GIVEN PASSAGE:
Question 6 is playing with the concepts I discuss in question 4 of Lesson 8.

In question 7, I would contend that two of the choices they give you for the hypotheses are correct, but they would disagree. When you are comparing two groups (men and women; old and young; two cities in this case), saying the rows and columns are independent is equivalent to saying the distribution for the one group is the same as the distribution for the other group. For example, in my question 2 in Lesson 8 where we are comparing the attitudes towards shopping for men and women, the null hypothesis is that your attitude towards shopping is independent of your sex. We could also say that the distribution in attitudes is the same for men and for women. Note, that is not the same as saying the percentages are all equally likely. Just that the distributions are the same. For example, if the population of men has 20% who always like shopping, 30% who sometimes like shopping, and 50% who never like shopping, then the null hypothesis would same that the women would also have the same distribution as the men (they too would have the 20% / 30% / 50% distribution. Admittedly, one of the choices they offer you in this question that I would consider correct is a little vague, and for that reason, I can see why the other one is preferred.

Question 8. To enter this data in JMP. Click New Data Table. You will need a total of three columns. Double-click Column 1 and name it "Music" and change the Data Type to "Character" and the Modeling Type to "Nominal". Double click the space to the right of the Music column to create a new column. Name that column "Movies" and change the Data Type to "Character" and the Modeling Type to "Nominal". Double click the space to the right of the Movies column to create a new column. Name that column "Count" and keep the Data Type as "Numeric" but change the Modeling Type to "Nominal".

INSTRUCTIONS TO FOLLOW: Carry on the course notes about the statistics homework questions, beginning after their final sentence.

(Stored data entries)
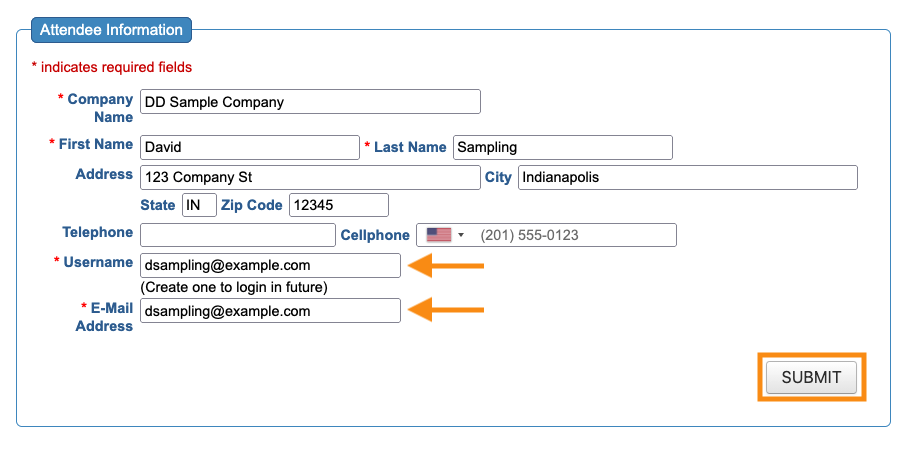Viewport: 908px width, 449px height.
Task: Click the Cellphone label text
Action: (x=375, y=235)
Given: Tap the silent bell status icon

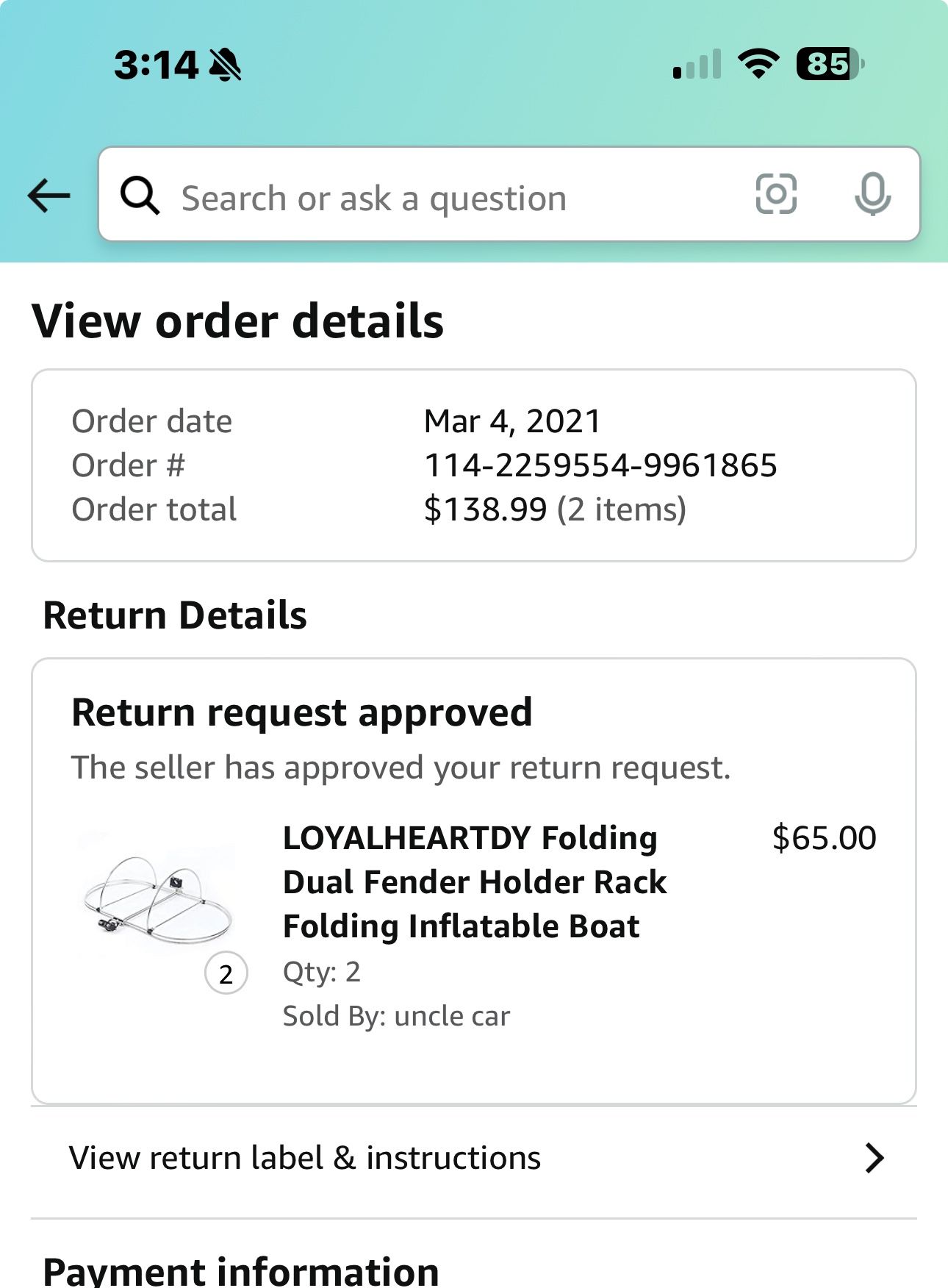Looking at the screenshot, I should (225, 65).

YOUR RESPONSE:
Each row in the JMP data table is used to enter the information for a particular cell of the two-way table. The first row will represent the 1,1 cell; the second row will represent the 1,2 cell; etc. For example, your 1,1 cell gives you the observed count for the young adults who prefer Contemporary music and Action movies. In the JMP data table, in row 1 type "Contemporary" in the Music column, "Action" in the Movies column, and type the given observed count in the "Count" column. Type the info for the 1,2 cell into the second row of your JMP table. That is the observed count for the young adults who prefer Contemporary music and Comedy movies, so you will type "Contemporary" in the Music column, "Comedy" in the Movies column and the observed count in the Count column. In the third row you will type Contemporary in the Music column, Drama in the Movies column, and the observed count for the 1,3 cell in the Count column. Continue in this fashion all the way to the sixteenth row where you will type "Rock" in the Music column, "Horror" in the Movies column, and the observed count for the 4,4 cell in the Count column.

You will notice that the first two columns of the JMP table are used to specify which row and column of the two-way table you are talking about, and the third column enters the observed count for that particular cell.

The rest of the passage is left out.